## Begin Data supplied

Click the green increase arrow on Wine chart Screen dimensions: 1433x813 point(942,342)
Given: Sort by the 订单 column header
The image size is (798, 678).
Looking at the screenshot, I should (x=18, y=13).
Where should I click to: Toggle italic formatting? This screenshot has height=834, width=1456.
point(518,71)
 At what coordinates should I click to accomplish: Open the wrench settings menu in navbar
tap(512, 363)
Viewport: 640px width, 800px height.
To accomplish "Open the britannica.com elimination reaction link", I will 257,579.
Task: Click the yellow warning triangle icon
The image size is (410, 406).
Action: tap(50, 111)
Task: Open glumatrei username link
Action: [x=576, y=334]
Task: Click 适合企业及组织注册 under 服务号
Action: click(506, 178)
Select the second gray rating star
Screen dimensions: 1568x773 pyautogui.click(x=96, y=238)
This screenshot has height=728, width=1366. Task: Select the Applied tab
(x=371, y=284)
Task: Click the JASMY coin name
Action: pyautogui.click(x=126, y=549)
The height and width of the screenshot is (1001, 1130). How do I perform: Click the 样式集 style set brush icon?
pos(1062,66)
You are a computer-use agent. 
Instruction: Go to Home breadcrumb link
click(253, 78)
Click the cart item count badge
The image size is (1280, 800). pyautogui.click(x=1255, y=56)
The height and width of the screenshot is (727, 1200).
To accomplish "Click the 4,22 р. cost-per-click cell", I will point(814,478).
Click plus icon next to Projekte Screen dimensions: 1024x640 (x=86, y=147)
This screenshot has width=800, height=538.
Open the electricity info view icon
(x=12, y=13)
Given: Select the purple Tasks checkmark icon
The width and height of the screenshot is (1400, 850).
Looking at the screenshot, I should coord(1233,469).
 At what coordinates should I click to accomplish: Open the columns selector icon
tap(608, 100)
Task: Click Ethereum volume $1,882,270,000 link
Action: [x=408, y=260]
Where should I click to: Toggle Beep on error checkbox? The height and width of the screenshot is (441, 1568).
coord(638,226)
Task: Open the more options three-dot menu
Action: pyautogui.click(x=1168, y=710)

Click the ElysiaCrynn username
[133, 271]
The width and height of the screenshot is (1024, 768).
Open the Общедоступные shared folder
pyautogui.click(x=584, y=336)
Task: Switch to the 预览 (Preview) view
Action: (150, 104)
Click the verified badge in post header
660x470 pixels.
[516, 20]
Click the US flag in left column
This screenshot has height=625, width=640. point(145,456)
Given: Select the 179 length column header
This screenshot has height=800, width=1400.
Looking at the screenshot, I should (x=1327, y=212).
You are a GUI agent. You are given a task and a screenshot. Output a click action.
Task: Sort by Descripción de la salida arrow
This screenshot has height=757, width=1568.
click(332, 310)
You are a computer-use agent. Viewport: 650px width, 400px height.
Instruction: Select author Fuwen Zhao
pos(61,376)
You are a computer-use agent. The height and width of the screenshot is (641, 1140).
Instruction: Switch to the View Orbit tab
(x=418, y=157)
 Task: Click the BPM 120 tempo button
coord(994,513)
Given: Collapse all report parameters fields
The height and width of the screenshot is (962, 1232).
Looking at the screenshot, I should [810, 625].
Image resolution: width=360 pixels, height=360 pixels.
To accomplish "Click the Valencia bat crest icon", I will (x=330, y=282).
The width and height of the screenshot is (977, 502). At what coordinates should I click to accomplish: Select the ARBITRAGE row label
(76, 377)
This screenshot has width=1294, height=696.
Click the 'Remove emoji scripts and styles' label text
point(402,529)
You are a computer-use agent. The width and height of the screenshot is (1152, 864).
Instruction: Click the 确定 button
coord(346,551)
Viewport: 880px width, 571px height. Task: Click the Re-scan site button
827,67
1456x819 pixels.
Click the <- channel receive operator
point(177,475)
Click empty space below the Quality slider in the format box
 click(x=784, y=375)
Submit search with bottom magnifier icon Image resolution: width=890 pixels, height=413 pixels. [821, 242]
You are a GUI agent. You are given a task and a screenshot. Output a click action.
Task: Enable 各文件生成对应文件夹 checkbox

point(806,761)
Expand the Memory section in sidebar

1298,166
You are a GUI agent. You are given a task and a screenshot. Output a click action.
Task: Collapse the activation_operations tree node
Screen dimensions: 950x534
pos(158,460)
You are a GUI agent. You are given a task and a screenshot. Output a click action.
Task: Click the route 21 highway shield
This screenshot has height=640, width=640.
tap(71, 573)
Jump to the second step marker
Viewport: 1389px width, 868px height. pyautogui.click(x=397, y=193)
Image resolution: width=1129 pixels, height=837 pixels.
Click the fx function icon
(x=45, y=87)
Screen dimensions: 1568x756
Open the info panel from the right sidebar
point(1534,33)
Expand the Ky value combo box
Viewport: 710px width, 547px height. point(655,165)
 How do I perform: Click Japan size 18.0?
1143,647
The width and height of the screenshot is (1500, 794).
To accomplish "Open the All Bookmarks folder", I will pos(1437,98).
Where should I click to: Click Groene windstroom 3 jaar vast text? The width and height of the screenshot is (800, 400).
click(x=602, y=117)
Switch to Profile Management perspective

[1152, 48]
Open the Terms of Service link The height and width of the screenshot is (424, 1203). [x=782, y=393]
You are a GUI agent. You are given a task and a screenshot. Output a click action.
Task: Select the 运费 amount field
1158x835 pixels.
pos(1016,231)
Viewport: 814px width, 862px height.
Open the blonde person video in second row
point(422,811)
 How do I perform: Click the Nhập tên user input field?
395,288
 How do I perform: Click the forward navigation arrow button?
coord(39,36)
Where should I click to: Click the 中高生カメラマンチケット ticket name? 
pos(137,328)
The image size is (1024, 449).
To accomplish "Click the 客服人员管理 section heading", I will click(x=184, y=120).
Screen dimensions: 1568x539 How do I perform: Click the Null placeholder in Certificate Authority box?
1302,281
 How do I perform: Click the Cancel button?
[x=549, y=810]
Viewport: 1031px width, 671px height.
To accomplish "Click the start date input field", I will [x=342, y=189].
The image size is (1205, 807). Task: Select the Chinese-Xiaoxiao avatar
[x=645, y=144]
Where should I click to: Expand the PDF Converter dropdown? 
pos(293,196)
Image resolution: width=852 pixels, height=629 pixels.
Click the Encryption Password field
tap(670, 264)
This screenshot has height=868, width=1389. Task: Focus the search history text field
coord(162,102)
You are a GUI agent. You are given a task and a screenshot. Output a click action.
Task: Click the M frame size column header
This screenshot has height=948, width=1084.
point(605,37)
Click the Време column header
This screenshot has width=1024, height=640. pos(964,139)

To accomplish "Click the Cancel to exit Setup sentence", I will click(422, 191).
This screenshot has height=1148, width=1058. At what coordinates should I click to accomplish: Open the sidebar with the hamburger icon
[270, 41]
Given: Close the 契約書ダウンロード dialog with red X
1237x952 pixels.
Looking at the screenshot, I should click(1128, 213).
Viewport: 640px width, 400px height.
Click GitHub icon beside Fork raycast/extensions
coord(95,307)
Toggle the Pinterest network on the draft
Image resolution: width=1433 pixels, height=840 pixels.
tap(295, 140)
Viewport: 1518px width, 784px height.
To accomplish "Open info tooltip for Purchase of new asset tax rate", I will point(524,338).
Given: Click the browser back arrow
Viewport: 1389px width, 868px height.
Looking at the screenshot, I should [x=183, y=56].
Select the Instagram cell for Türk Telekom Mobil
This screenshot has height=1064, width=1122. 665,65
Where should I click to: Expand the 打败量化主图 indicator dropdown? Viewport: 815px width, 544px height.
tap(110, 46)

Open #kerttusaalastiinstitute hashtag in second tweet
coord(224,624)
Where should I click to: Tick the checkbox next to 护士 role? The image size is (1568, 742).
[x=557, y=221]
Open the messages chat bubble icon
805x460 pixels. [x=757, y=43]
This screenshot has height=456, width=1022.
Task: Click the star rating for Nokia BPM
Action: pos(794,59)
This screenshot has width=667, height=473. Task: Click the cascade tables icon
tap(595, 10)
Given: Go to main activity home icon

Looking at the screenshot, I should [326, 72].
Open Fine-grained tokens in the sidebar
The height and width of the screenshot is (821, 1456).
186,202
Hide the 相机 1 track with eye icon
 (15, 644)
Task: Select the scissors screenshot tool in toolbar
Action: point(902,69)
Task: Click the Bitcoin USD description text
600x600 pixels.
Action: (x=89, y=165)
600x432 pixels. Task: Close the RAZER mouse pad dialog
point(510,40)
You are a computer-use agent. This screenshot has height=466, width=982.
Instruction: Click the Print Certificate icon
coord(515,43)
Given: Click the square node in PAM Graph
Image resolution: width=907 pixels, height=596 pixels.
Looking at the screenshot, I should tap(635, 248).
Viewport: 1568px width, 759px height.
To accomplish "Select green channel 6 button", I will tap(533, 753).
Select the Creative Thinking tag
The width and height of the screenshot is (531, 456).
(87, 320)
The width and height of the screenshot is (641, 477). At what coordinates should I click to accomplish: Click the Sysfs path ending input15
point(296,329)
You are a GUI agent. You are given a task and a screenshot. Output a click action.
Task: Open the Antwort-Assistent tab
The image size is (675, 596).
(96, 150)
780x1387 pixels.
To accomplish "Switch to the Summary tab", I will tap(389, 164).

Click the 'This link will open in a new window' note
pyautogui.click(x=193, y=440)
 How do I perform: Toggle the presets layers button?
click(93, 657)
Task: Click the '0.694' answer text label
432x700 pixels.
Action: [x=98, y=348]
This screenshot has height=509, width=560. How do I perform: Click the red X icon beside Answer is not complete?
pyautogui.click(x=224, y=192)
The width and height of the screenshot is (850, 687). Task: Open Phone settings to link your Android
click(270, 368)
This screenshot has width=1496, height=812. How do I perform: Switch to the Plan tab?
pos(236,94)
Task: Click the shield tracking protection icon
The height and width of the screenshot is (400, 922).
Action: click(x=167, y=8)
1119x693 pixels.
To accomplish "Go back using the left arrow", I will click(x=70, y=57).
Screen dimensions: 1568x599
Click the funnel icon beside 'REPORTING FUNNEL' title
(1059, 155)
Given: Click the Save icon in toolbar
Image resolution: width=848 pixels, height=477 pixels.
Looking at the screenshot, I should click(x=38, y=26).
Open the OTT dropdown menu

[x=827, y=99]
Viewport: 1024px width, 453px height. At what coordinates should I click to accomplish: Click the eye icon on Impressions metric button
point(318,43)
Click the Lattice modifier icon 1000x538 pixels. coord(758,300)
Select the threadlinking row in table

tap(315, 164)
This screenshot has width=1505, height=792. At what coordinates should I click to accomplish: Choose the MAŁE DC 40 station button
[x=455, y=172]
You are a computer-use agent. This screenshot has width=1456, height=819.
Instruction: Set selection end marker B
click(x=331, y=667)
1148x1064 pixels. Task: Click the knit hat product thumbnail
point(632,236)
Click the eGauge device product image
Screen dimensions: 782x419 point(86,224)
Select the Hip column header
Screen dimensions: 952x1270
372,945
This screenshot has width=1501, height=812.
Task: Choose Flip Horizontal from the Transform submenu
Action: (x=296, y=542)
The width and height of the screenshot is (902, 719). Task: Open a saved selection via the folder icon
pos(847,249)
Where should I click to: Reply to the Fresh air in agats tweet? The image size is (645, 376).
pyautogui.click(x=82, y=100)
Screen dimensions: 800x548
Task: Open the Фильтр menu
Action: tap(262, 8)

## End Data supplied

Exercise prompt: Identify every line of the records that contains the string "Collapse", and copy each of those lines. Case counts.

Response to this task:
Given: Collapse all report parameters fields
Task: Collapse the activation_operations tree node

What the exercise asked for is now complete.